Work instructions = Of the records that follow, copy only the lines from the line containing "Formula E (472, 76)" to the line containing "Duo Aeoline (1181, 850)", both included, exactly as written.

[Stored items]

----

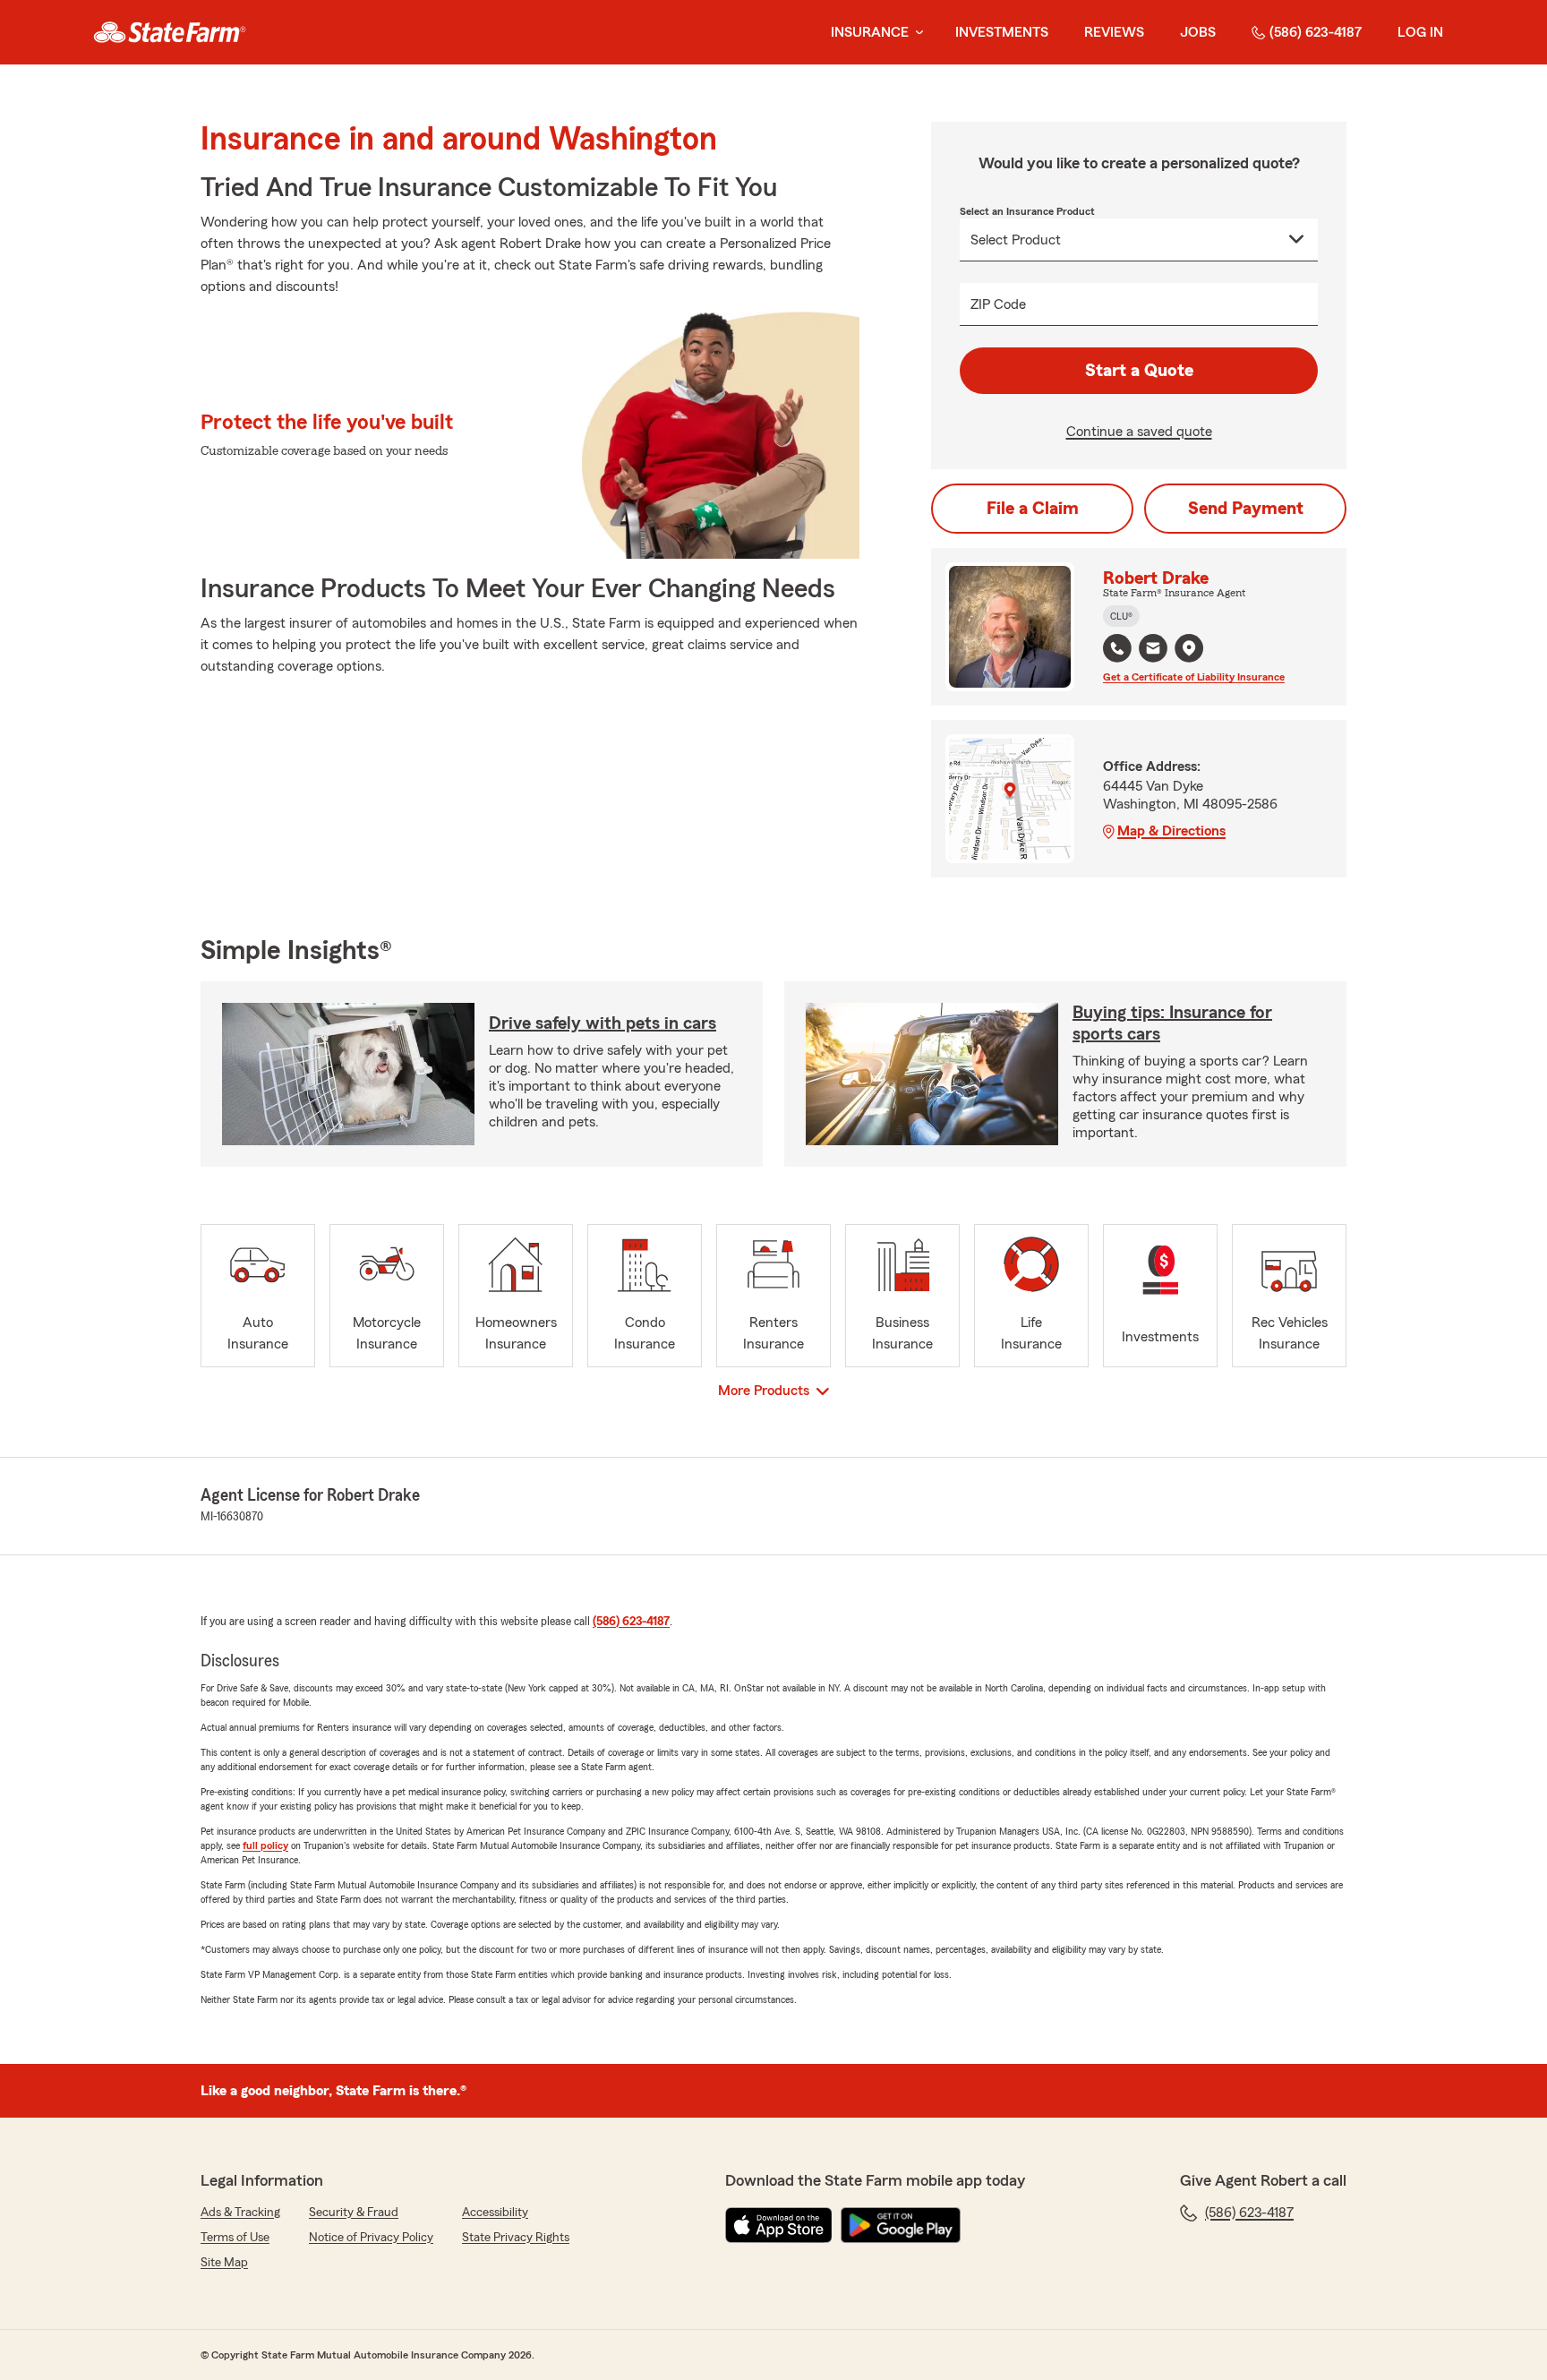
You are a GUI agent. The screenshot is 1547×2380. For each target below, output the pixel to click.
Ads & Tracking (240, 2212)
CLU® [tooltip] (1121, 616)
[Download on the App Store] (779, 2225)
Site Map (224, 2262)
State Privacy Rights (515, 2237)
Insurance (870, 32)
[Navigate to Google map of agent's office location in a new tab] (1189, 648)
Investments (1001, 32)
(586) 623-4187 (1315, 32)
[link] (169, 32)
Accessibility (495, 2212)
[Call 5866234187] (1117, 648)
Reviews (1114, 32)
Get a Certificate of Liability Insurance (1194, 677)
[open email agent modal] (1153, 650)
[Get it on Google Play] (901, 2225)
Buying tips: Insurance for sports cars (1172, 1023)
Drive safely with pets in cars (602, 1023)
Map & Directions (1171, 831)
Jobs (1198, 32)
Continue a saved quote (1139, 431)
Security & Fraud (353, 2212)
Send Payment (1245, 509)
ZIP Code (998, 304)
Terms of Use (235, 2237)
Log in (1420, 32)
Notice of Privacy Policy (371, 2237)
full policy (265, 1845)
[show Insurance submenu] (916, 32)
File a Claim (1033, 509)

----

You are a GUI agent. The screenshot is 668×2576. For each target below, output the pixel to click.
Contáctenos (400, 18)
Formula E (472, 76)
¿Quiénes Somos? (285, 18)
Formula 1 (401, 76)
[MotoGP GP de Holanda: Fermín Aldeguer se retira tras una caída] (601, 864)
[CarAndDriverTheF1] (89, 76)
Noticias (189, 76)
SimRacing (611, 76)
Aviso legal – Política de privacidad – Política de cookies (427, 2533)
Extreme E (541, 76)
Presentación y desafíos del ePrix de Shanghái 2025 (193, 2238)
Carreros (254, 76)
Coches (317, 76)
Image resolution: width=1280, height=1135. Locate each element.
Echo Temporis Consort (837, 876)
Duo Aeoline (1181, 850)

----

Your solution =
Formula E (472, 76)
¿Quiénes Somos? (285, 18)
Formula 1 (401, 76)
[MotoGP GP de Holanda: Fermín Aldeguer se retira tras una caída] (601, 864)
[CarAndDriverTheF1] (89, 76)
Noticias (189, 76)
SimRacing (611, 76)
Aviso legal – Política de privacidad – Política de cookies (427, 2533)
Extreme E (541, 76)
Presentación y desafíos del ePrix de Shanghái 2025 (193, 2238)
Carreros (254, 76)
Coches (317, 76)
Image resolution: width=1280, height=1135. Locate each element.
Echo Temporis Consort (837, 876)
Duo Aeoline (1181, 850)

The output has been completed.